Dune (Crónicas de Dune, #1) – Frank Herbert

Se volvió hacia sus hombres, que le seguían en formación dispersa. Buenos elementos, incluso los nuevos a los que no había tenido tiempo de someter a prueba. Buenos elementos. No necesitaba tener que repetirles constantemente lo que tenían que hacer. No se apreciaba el destello de ningún escudo entre ellos. No había cobardes en su grupo llevando consigo algún escudo que pudiera atraer a un gusano y arruinar todo el trabajo de recogida de la especia.

Desde el lugar donde se encontraba, en una elevación entre las rocas, Gurney veía claramente la oscura mancha de la especia, a medio kilómetro de distancia aproximadamente, y el tractor acercándose a su centro. Alzó la vista hacia la protección aérea, calculando su cota… no demasiado alta. Asintió para sí mismo y reemprendió la ascensión.

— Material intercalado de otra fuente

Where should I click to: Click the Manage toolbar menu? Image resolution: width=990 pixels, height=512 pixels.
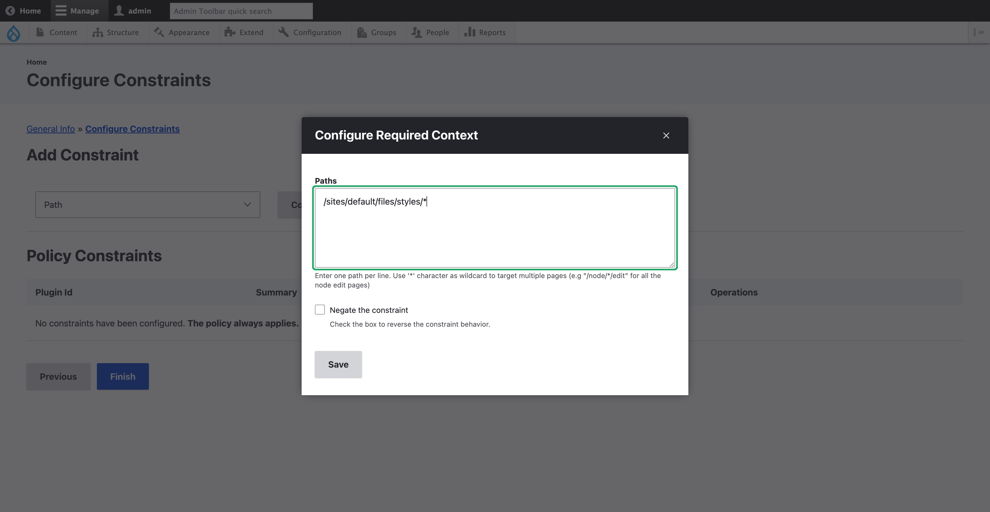click(x=78, y=10)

En aquel instante, la cresta estalló.

Doce cegadores chorros de llamas rugieron hacia arriba, en dirección a los tópteros y al ala de acarreo. Al mismo tiempo, un horrísono fragor metálico le llegó desde el tractor, y las rocas en torno a Gurney empezaron a vomitar hombres encapuchados. Gurney tuvo tiempo de pensar: ¡Por los cuernos de la Gran Madre! ¡Cohetes! ¡Están utilizando cohetes!

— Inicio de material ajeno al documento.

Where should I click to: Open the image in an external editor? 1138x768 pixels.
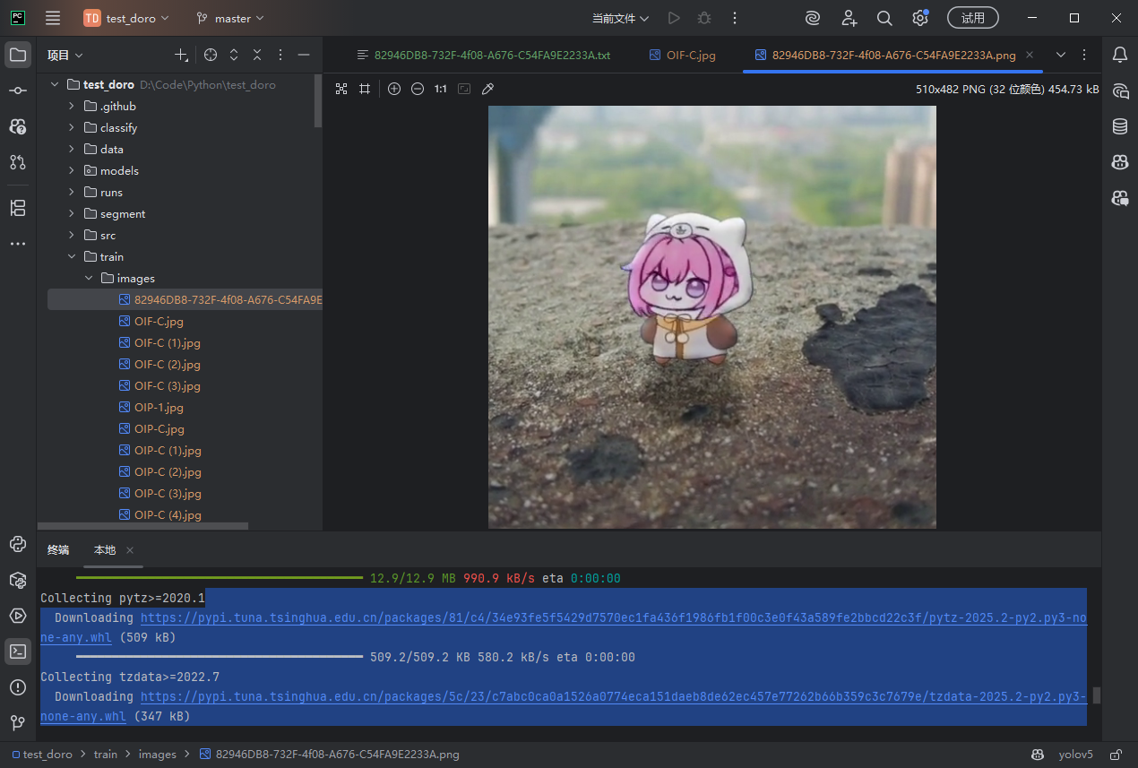click(487, 89)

Luego se encontró frente a frente con una figura encapuchada agazapada sobre sí misma, con un crys en la mano apuntándole. Otros dos hombres saltaron de las rocas, a su izquierda y a su derecha. Sólo los ojos del guerrero frente a él eran visibles para Gurney, entre la capucha y el velo del albornoz color arena, pero su actitud y la tensión en que se mantenía encogido, preparado para saltar, le advirtieron que se trataba de un combatiente hábil y entrenado. Sus ojos tenían el azul de los Fremen del desierto profundo.

Gurney movió una mano hacia el cuchillo, manteniendo los ojos fijos en el crys del otro. Si se atrevían a usar cohetes, esto quería decir que disponían de otras armas a proyectiles. Aquel momento requería una extrema cautela. Por el ruido sabía que la mayor parte de su cobertura aérea había sido abatida. A sus espaldas se oían gruñidos, imprecaciones, un rumor de lucha.

Los ojos de su adversario habían seguido el movimiento de la mano de Gurney hacia su cuchillo, para fijarse luego en sus propios ojos.

—Deja el cuchillo en su funda, Gurney Halleck —dijo el hombre. Gurney vaciló. Aquella voz tenía un sonido extrañamente familiar, pese a la distorsión producida por el filtro del destiltraje.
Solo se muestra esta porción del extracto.